WHAT THE EXERCISE ASKS
For the material that follows, state the number of lines where "Biznesa" occurs, and add nothing.

INFORMATION PROVIDED
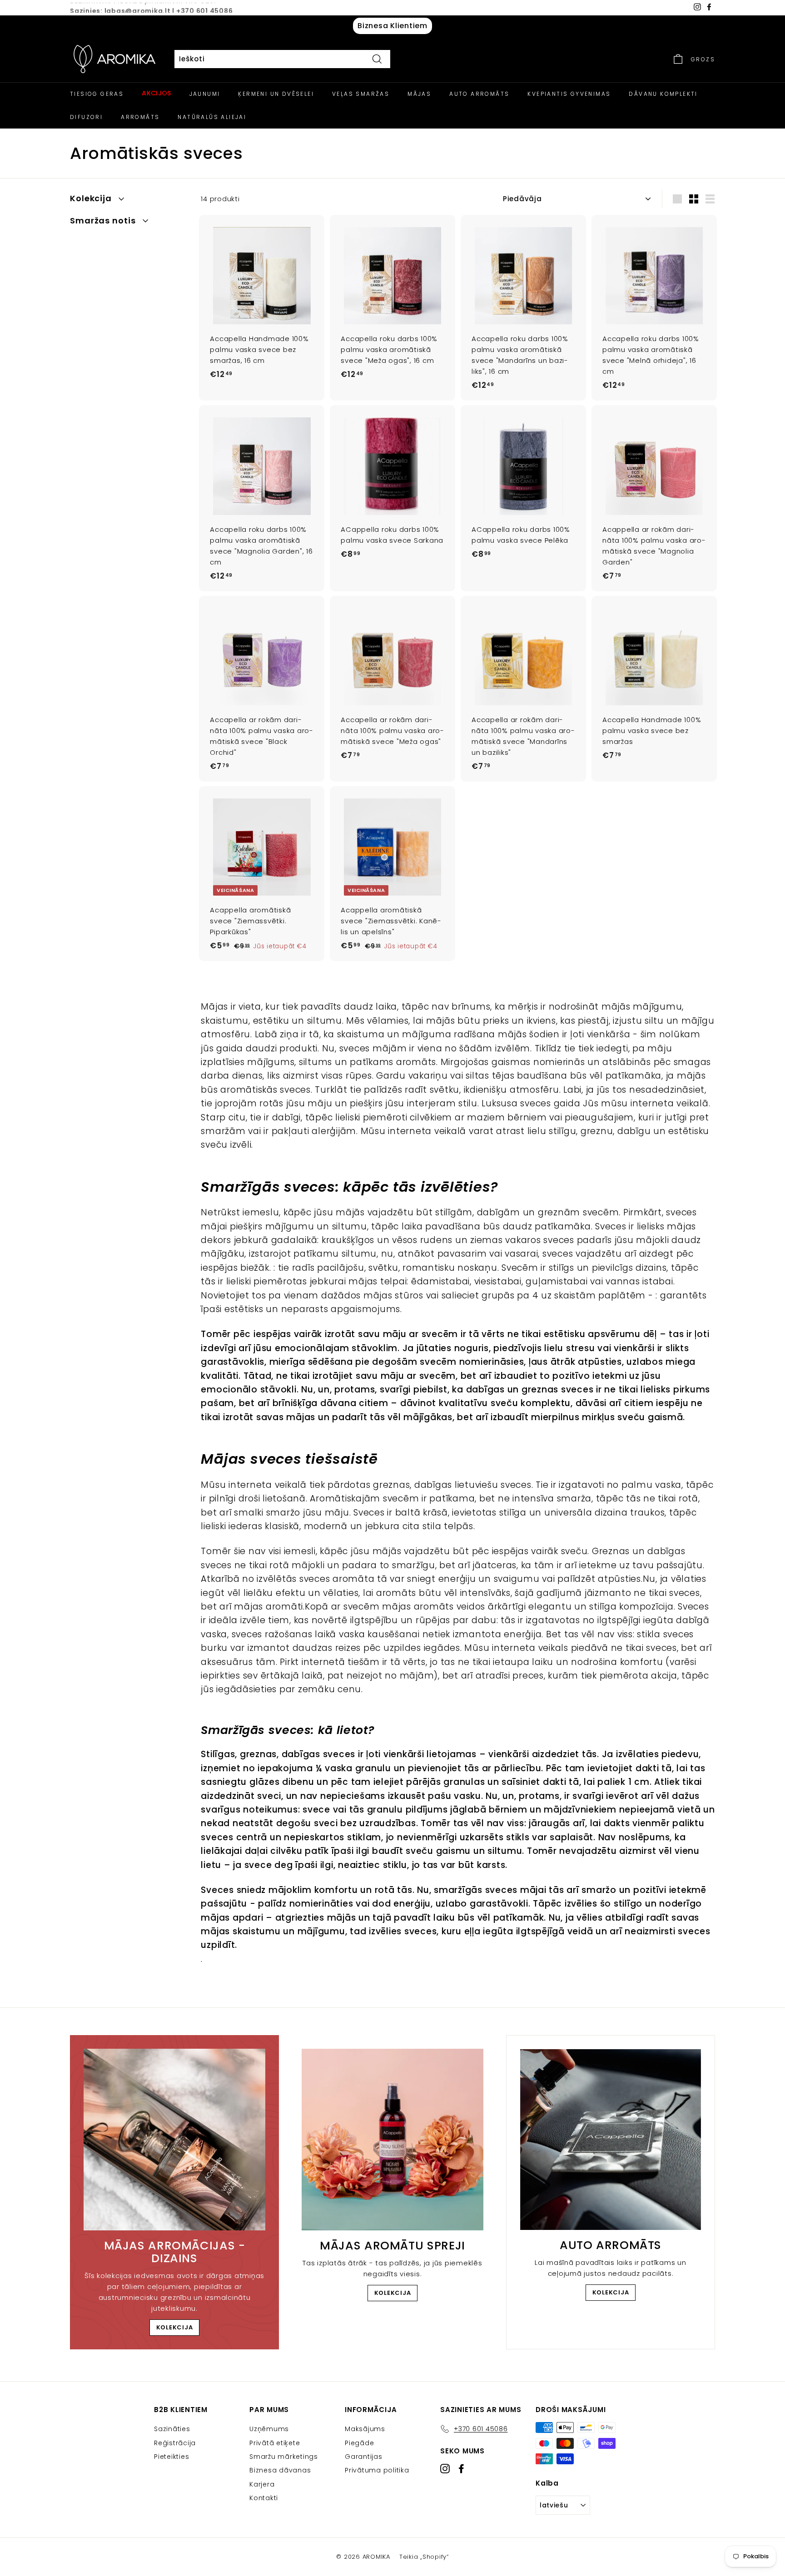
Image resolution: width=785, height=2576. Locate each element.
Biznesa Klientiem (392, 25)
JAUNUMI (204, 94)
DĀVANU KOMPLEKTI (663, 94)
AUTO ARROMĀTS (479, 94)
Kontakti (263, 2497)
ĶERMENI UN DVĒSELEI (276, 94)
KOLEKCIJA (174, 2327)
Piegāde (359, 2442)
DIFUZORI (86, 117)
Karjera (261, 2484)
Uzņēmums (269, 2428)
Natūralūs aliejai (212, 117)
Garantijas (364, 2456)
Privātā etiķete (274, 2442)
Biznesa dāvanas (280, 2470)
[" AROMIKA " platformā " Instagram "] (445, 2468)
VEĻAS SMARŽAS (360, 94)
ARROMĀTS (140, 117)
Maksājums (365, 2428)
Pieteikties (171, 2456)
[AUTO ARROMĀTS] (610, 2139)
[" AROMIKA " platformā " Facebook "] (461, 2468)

EXPECTED OUTPUT
2